Work to be completed =
Every record below, from the first line to the last, is to be set down again exactly.

Task data =

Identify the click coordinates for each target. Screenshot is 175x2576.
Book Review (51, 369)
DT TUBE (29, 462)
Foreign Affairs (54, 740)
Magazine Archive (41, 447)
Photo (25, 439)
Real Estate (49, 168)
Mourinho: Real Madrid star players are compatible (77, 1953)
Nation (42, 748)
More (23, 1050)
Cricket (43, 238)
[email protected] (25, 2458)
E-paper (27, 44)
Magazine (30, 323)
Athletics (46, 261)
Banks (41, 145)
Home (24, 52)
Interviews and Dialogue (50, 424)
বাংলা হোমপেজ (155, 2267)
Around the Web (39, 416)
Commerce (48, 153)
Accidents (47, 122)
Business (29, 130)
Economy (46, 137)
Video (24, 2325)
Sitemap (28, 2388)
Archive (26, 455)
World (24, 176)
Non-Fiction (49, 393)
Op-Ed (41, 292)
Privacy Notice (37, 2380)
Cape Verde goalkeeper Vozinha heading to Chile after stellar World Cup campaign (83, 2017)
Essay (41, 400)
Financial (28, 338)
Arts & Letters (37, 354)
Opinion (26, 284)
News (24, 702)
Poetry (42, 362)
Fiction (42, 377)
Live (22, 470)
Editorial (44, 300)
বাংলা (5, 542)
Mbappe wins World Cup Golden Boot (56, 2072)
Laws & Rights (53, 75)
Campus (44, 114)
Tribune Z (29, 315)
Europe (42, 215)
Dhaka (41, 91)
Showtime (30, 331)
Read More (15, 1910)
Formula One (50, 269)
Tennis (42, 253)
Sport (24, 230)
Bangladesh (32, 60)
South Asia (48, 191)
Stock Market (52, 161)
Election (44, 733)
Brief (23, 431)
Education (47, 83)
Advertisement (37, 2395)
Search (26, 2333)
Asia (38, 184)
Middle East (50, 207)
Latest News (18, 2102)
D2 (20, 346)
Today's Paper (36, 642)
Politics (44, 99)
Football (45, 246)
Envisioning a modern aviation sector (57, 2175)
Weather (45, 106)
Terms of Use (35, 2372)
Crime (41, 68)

Output below =
Identify the click coordinates for each target. Screenshot is 175x2576.
Book Review (51, 369)
DT TUBE (29, 462)
Foreign Affairs (54, 740)
Magazine Archive (41, 447)
Photo (25, 439)
Real Estate (49, 168)
Mourinho: Real Madrid star players are compatible (77, 1953)
Nation (42, 748)
More (23, 1050)
Cricket (43, 238)
[email protected] (25, 2458)
E-paper (27, 44)
Magazine (30, 323)
Athletics (46, 261)
Banks (41, 145)
Home (24, 52)
Interviews and Dialogue (50, 424)
বাংলা হোমপেজ (155, 2267)
Around the Web (39, 416)
Commerce (48, 153)
Accidents (47, 122)
Business (29, 130)
Economy (46, 137)
Video (24, 2325)
Sitemap (28, 2388)
Archive (26, 455)
World (24, 176)
Non-Fiction (49, 393)
Op-Ed (41, 292)
Privacy Notice (37, 2380)
Cape Verde goalkeeper Vozinha heading to Chile after stellar World Cup campaign (83, 2017)
Essay (41, 400)
Financial (28, 338)
Arts & Letters (37, 354)
Opinion (26, 284)
News (24, 702)
Poetry (42, 362)
Fiction (42, 377)
Live (22, 470)
Editorial (44, 300)
বাংলা (5, 542)
Mbappe wins World Cup Golden Boot (56, 2072)
Laws & Rights (53, 75)
Campus (44, 114)
Tribune Z (29, 315)
Europe (42, 215)
Dhaka (41, 91)
Showtime (30, 331)
Read More (15, 1910)
Formula One (50, 269)
Tennis (42, 253)
Sport (24, 230)
Bangladesh (32, 60)
South Asia (48, 191)
Stock Market (52, 161)
Election (44, 733)
Brief (23, 431)
Education (47, 83)
Advertisement (37, 2395)
Search (26, 2333)
Asia (38, 184)
Middle East (50, 207)
Latest News (18, 2102)
D2 (20, 346)
Today's Paper (36, 642)
Politics (44, 99)
Football (45, 246)
Envisioning a modern aviation sector (57, 2175)
Weather (45, 106)
Terms of Use (35, 2372)
Crime (41, 68)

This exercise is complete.